Haben wir also notgedrungen immer das Nachsehen, wenn wir etwas zu einem günstigeren Preis bekommen? Sofern wir uns auf unsere irrationalen Instinkte verlassen, ja. Wenn wir ein Produkt zum halben Preis sehen, gehen wir instinktiv davon aus, dass es von schlechterer Qualität ist als ein Produkt zum vollen Preis – und dann machen wir es zu einem solchen. Was kann man dagegen tun? Wenn wir innehalten und rational das Preis-Leistungs-Verhältnis betrachten, können wir uns von dem unbewussten Drang lösen, einen reduzierten Preis automatisch mit reduzierter Qualität gleichzusetzen.
Um dies zu überprüfen, führten wir erneut eine Reihe von Experimenten durch. Dabei stellte sich heraus, dass Käufer, die sich über das Preis-Leistungs-Verhältnis bei einem Produkt Gedanken machen, wesentlich weniger anfällig sind für die Annahme, dass ein Getränk zum halben Preis weniger gut wirkt – und folglich schneiden sie bei den Worträtseln auch nicht so schlecht ab, wie es der Fall wäre, wenn sie von jener Annahme ausgehen würden. Diese Ergebnisse zeigen uns nicht nur einen Weg, wie wir die Abhängigkeit des Placeboeffekts vom Preis umgehen können, sondern sie belegen auch, dass die Wirkung von Rabatten größtenteils auf einer unbewussten Reaktion auf niedrigere Preise beruht.

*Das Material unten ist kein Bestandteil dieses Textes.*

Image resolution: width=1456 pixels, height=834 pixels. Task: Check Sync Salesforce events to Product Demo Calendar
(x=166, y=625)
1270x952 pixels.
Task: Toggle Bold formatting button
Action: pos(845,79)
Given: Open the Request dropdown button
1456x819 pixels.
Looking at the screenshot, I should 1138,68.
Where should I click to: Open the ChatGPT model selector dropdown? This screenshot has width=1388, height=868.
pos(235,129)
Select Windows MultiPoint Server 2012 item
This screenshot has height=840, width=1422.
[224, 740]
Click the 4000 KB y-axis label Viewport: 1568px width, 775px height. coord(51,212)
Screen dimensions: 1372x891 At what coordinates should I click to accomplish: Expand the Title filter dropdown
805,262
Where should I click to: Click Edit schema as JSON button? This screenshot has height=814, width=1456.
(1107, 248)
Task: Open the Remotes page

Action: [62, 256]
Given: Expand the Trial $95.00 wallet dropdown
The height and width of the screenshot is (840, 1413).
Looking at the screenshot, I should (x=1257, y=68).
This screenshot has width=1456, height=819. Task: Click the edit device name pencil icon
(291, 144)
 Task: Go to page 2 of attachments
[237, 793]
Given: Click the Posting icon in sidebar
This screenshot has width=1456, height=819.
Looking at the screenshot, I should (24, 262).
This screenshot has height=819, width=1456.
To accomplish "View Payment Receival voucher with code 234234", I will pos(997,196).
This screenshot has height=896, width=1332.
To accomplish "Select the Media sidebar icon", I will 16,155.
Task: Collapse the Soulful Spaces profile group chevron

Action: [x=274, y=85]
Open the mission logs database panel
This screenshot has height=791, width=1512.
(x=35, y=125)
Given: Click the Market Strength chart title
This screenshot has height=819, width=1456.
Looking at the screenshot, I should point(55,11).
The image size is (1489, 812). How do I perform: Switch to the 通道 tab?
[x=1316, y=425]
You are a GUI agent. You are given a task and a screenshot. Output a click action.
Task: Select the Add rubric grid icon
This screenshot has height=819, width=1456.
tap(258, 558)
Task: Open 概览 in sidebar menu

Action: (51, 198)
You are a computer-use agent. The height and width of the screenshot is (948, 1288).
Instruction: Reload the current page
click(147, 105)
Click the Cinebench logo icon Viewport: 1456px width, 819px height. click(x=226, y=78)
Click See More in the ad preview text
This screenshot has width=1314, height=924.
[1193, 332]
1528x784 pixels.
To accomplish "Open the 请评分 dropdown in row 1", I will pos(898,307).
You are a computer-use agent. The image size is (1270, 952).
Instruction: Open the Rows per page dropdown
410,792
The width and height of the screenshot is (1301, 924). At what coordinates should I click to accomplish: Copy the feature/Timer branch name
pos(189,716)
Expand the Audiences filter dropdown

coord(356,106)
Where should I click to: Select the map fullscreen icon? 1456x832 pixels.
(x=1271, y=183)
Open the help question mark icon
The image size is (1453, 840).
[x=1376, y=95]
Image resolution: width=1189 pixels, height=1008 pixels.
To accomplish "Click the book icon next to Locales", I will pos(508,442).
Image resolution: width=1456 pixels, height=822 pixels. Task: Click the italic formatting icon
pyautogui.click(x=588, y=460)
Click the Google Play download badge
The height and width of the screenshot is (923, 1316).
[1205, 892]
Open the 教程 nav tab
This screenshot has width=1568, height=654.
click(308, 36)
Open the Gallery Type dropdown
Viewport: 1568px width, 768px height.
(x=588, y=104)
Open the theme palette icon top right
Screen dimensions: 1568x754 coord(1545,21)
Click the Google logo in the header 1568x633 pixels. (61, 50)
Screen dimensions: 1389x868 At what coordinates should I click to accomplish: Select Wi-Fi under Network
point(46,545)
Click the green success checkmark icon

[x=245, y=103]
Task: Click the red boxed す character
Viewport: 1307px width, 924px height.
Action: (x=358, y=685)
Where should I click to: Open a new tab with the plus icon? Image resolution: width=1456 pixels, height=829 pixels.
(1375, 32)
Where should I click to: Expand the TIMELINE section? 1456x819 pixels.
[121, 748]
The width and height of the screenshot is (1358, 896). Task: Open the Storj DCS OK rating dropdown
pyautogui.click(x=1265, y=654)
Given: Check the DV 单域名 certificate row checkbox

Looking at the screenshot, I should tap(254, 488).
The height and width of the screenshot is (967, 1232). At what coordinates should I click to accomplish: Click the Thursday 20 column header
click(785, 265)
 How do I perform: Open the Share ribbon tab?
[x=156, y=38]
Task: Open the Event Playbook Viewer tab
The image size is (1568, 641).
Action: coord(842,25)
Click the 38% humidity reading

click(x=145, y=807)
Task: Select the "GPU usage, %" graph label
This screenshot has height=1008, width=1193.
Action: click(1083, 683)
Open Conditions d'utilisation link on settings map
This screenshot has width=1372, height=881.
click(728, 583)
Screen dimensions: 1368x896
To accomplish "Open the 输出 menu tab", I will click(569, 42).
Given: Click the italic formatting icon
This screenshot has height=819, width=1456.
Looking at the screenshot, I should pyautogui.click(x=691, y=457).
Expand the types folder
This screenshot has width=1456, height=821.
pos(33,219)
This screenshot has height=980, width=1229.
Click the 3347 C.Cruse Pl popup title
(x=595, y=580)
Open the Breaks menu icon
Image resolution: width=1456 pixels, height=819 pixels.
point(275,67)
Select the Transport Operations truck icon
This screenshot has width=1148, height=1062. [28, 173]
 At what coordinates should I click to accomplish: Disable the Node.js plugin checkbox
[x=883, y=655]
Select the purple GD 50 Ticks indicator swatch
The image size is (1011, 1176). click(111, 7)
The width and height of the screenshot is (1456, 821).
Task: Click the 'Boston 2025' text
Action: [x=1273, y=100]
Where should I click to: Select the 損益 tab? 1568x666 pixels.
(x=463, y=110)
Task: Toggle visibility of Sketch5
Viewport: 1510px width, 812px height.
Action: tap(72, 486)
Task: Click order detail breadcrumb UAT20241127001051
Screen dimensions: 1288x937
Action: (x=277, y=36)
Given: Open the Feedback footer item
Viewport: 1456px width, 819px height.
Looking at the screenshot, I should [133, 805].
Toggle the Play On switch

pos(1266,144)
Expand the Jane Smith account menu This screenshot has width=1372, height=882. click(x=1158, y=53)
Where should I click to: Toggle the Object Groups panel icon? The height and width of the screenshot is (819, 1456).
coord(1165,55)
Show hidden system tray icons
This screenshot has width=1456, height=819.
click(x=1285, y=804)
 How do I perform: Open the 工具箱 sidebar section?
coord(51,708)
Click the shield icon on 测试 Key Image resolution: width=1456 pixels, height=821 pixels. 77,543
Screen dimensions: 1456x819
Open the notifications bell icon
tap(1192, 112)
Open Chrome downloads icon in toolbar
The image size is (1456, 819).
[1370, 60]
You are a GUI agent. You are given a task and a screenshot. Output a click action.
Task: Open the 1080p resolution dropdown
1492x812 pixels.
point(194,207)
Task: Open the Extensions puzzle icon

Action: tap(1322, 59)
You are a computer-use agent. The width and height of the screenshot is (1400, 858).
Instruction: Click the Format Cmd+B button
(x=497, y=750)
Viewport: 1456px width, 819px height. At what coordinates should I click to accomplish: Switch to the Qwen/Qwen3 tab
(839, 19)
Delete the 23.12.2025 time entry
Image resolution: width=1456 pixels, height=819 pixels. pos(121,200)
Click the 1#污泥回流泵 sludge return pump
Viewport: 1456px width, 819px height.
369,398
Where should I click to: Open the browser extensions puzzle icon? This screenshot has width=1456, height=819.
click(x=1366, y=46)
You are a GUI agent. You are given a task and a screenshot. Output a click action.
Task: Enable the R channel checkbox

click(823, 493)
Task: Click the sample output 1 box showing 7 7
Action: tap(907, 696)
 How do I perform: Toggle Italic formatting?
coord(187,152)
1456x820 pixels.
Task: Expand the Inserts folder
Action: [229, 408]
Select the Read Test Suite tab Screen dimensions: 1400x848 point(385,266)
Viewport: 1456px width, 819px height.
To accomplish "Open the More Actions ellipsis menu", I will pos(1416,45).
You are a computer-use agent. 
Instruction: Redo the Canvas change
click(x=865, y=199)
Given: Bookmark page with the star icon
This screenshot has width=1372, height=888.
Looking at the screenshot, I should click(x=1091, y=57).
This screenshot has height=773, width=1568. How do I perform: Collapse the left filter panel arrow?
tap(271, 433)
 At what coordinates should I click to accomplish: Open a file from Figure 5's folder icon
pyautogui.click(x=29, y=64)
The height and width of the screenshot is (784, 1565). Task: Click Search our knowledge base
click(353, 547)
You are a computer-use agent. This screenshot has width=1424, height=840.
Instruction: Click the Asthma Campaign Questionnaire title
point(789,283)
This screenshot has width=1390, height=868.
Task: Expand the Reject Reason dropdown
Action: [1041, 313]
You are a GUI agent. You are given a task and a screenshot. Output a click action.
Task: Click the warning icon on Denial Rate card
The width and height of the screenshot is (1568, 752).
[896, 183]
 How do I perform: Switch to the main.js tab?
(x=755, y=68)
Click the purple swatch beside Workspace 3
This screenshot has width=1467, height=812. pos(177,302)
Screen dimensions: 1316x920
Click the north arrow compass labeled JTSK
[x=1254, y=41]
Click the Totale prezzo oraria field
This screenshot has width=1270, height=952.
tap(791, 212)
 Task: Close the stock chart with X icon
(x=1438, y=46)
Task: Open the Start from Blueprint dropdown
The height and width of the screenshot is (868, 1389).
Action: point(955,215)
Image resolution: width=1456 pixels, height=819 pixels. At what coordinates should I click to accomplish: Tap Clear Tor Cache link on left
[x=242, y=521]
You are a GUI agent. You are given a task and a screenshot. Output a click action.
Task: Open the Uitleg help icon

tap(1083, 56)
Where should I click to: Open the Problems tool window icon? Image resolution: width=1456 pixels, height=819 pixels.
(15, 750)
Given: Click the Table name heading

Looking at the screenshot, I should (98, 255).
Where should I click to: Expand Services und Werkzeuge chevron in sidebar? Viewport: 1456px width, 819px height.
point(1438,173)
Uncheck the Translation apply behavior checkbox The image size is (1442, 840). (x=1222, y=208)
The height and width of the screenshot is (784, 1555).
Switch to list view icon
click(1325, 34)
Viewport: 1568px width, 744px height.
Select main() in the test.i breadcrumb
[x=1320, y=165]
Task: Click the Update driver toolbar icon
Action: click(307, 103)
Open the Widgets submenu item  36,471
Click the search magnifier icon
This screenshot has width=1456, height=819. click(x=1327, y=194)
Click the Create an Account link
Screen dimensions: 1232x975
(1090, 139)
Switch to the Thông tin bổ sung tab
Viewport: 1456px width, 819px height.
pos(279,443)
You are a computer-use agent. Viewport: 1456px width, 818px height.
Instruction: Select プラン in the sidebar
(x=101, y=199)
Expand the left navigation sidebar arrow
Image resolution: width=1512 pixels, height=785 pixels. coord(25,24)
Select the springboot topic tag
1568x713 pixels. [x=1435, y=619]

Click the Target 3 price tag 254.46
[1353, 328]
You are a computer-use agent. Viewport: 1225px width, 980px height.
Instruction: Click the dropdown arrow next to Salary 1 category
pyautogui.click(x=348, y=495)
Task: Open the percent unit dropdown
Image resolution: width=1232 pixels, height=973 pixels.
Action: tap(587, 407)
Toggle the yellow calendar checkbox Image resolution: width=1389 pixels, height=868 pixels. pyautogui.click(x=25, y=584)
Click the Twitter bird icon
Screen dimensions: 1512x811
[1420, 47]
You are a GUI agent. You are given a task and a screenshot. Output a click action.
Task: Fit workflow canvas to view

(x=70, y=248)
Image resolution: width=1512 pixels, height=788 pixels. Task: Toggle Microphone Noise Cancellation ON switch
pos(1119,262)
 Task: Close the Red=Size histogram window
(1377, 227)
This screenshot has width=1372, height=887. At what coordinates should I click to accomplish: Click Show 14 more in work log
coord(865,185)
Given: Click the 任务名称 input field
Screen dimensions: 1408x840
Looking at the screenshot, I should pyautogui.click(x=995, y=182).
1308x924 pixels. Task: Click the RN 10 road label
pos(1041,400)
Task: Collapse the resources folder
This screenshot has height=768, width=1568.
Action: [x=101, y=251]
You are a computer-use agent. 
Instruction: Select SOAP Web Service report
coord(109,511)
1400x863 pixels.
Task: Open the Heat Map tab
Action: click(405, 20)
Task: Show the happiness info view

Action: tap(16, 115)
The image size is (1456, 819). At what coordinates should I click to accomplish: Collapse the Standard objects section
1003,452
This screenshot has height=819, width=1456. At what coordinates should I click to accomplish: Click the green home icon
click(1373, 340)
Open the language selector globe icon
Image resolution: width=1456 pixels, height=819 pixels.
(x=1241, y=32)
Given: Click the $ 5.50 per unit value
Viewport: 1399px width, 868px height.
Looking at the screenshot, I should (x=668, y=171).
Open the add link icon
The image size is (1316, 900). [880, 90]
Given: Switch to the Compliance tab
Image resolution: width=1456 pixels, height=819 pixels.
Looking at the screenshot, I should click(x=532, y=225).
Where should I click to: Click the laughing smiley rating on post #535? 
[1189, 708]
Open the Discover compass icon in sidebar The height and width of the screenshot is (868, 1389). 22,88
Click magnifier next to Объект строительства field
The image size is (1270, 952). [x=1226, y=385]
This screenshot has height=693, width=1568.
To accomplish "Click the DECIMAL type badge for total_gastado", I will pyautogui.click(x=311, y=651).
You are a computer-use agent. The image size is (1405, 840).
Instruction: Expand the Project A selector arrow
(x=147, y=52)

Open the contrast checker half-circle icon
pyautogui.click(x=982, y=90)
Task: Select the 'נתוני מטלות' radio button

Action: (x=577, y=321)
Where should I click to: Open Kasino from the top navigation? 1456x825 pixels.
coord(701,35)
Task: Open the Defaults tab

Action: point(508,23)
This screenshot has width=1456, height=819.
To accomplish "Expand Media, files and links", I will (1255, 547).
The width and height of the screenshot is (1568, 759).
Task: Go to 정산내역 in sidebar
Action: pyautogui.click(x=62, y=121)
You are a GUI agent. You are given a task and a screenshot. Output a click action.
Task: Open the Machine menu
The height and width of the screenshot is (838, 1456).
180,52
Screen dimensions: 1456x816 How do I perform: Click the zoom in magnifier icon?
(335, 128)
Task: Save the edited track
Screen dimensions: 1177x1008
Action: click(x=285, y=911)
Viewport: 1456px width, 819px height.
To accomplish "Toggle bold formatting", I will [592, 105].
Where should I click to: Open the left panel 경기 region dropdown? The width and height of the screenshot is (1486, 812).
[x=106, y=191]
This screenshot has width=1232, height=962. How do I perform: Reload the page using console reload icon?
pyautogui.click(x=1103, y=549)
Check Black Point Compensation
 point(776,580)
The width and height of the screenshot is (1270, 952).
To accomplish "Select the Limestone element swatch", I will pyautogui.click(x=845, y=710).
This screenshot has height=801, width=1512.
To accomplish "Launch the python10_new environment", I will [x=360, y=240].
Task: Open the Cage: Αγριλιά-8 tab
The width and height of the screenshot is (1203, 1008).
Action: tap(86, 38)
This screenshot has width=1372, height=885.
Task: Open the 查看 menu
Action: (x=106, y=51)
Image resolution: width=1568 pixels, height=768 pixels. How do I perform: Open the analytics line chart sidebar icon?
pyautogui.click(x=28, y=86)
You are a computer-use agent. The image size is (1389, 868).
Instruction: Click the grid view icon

Wir haben jetzt gesehen, wie Preise die Wirksamkeit von Placebos beeinflussen, seien es Schmerzmittel oder Energiedrinks. Dazu noch ein anderer Gedanke. Wenn Placebos bewirken können, dass wir uns besser fühlen, können wir uns dann ganz beruhigt ihrer bedienen? Oder sind Placebos etwas Schlechtes – Mogelpackungen, die wir in den Müll werfen sollten, ob sie uns nun helfen oder nicht? Bevor Sie diese Frage beantworten, möchte ich Ihnen die Sache noch etwas schwerer machen. Angenommen, Sie entdecken ein Placebomittel oder ein Placeboverfahren, das nicht nur bewirkt, dass Sie sich besser fühlen, sondern dass es Ihnen tatsächlich physisch bessergeht. Würden Sie das Placebo dennoch anwenden? Was, wenn Sie Arzt wären? Würden Sie Medikamente verschreiben, die reine Placebos sind? Ich möchte Ihnen dazu eine Geschichte erzählen, die meinen Gedanken verdeutlicht.
Im Jahr 800 n. Chr. krönte Papst Leo III. Karl den Großen zum römischen Kaiser und schuf damit eine direkte Verknüpfung zwischen Kirche und Staat. Von dieser Zeit an waren die Kaiser des Heiligen Römischen Reichs und in ihrer Nachfolge die europäischen Könige als Herrscher »von Gottes Gnaden« von einem Glanz des Göttlichen umgeben. Daher rührte die sogenannte »königliche Berührung« – die Praxis, Menschen durch Handauflegen zu heilen. Wie uns zahlreiche Geschichtsschreiber berichten, begaben sich das ganze Mittelalter hindurch die großen Könige regelmäßig unters Volk und spendeten die königliche Berührung. Charles II. von England (1630 bis 1685) zum Beispiel soll während seiner Regentschaft rund 100 000 Menschen die Hand aufgelegt haben, und in den Annalen sind sogar die Namen etlicher amerikanischer Kolonisten verzeichnet, die nur aus der Neuen in die Alte Welt zurückkehrten, in der Hoffnung, König Charles zu begegnen und geheilt zu werden.